WHAT TO DO: Return the full set of records, matching them character for character.

DATA LISTING:
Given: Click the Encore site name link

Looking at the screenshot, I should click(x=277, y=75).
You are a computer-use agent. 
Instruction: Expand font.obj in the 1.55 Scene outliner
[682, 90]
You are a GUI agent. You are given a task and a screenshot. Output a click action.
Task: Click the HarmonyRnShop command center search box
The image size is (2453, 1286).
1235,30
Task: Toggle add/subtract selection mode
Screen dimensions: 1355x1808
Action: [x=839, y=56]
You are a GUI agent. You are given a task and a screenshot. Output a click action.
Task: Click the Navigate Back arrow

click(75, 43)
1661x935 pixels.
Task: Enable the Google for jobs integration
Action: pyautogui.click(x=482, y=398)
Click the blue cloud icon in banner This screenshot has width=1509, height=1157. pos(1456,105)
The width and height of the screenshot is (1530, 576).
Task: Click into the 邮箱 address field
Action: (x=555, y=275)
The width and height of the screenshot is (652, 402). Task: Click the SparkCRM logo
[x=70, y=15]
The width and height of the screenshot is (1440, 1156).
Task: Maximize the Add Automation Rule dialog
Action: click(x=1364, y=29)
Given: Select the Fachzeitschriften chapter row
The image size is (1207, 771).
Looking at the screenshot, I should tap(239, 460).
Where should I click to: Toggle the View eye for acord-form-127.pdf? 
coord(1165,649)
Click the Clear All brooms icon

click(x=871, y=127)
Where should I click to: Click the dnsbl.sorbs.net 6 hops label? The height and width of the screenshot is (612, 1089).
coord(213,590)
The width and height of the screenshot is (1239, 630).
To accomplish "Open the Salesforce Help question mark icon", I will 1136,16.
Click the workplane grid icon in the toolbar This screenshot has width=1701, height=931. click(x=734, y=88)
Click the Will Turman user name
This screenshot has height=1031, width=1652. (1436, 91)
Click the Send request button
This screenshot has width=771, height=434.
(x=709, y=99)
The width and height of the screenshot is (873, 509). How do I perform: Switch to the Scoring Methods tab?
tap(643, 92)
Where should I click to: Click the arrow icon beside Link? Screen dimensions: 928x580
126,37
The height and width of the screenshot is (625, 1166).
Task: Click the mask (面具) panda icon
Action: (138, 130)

ANSWER TO THE PROBLEM:
Given: Click the Encore site name link

Looking at the screenshot, I should click(x=277, y=75).
You are a computer-use agent. 
Instruction: Expand font.obj in the 1.55 Scene outliner
[682, 90]
You are a GUI agent. You are given a task and a screenshot. Output a click action.
Task: Click the HarmonyRnShop command center search box
The image size is (2453, 1286).
1235,30
Task: Toggle add/subtract selection mode
Screen dimensions: 1355x1808
Action: [x=839, y=56]
You are a GUI agent. You are given a task and a screenshot. Output a click action.
Task: Click the Navigate Back arrow

click(75, 43)
1661x935 pixels.
Task: Enable the Google for jobs integration
Action: pyautogui.click(x=482, y=398)
Click the blue cloud icon in banner This screenshot has width=1509, height=1157. pos(1456,105)
The width and height of the screenshot is (1530, 576).
Task: Click into the 邮箱 address field
Action: (x=555, y=275)
The width and height of the screenshot is (652, 402). Task: Click the SparkCRM logo
[x=70, y=15]
The width and height of the screenshot is (1440, 1156).
Task: Maximize the Add Automation Rule dialog
Action: click(x=1364, y=29)
Given: Select the Fachzeitschriften chapter row
The image size is (1207, 771).
Looking at the screenshot, I should tap(239, 460).
Where should I click to: Toggle the View eye for acord-form-127.pdf? 
coord(1165,649)
Click the Clear All brooms icon

click(x=871, y=127)
Where should I click to: Click the dnsbl.sorbs.net 6 hops label? The height and width of the screenshot is (612, 1089).
coord(213,590)
The width and height of the screenshot is (1239, 630).
To accomplish "Open the Salesforce Help question mark icon", I will 1136,16.
Click the workplane grid icon in the toolbar This screenshot has width=1701, height=931. click(x=734, y=88)
Click the Will Turman user name
This screenshot has height=1031, width=1652. (1436, 91)
Click the Send request button
This screenshot has width=771, height=434.
(x=709, y=99)
The width and height of the screenshot is (873, 509). How do I perform: Switch to the Scoring Methods tab?
tap(643, 92)
Where should I click to: Click the arrow icon beside Link? Screen dimensions: 928x580
126,37
The height and width of the screenshot is (625, 1166).
Task: Click the mask (面具) panda icon
Action: (138, 130)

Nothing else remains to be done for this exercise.